We will use the test for subgroup differences in Review Manager to compare subgroup analyses if there are sufficient studies (Review Manager 2014).

Sensitivity analysis

We plan to perform sensitivity analyses in order to explore the influence of the following factors (when applicable) on effect sizes.

  • Restricting the analysis by taking into account risk of bias, by excluding studies at 'high risk' or 'unclear risk'.
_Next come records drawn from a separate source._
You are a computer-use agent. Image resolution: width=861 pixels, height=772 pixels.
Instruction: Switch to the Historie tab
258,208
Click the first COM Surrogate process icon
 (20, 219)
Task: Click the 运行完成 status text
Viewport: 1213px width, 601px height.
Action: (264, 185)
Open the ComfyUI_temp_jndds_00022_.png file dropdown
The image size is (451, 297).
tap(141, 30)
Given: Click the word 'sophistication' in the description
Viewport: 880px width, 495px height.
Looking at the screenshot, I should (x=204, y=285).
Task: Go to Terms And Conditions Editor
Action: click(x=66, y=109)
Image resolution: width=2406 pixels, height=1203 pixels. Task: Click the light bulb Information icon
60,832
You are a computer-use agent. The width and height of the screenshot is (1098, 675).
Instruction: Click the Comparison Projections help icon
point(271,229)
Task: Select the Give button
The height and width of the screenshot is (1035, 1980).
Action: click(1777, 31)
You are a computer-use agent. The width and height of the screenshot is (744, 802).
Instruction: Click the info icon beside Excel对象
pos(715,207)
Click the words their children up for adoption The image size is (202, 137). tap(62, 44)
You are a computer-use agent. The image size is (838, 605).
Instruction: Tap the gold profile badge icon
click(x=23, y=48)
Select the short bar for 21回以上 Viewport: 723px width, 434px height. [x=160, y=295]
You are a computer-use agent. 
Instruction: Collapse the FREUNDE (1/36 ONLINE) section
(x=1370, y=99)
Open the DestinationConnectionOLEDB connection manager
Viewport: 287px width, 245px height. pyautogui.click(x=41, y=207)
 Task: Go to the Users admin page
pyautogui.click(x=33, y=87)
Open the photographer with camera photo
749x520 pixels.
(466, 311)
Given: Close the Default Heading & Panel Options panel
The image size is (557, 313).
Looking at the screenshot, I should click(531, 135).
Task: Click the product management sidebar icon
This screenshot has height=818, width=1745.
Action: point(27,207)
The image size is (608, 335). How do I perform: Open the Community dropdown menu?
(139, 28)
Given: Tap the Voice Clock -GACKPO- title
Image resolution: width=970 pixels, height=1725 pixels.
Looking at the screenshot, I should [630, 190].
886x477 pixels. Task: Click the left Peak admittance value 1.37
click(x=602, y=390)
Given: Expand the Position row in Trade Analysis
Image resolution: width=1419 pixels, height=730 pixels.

'Summary of findings' table

We will present the overall quality of the evidence for each outcome according to the GRADE approach, which takes into account five criteria related not only to internal validity (risk of bias, inconsistency, imprecision, publication bias) but also to external validity (directness of results) (Guyatt 2008). We will use the GRADEpro Guideline Development Tool to assess the quality of the evidence, according to the recommendations of the GRADE working group (GRADEpro GDT). Two review authors (FK, PD) will independently rate the quality of evidence for each outcome as 'high', 'moderate', 'low', or 'very low'; we will resolve discrepancies by consensus, or, if needed, by the arbitration of a third review author (NS). We will present a summary of the evidence for the main outcomes in a 'Summary of findings' table; these tables provide key information about the best estimate of the magnitude of the effect in relative terms and present absolute differences for each relevant comparison of alternative management strategies; numbers of participants and studies addressing each important outcome; and the rating of the overall confidence in the effect estimates for each outcome (Guyatt 2011; Schünemann 2011). If meta‐analysis is not possible, we will present results in a narrative 'Summary of findings' table.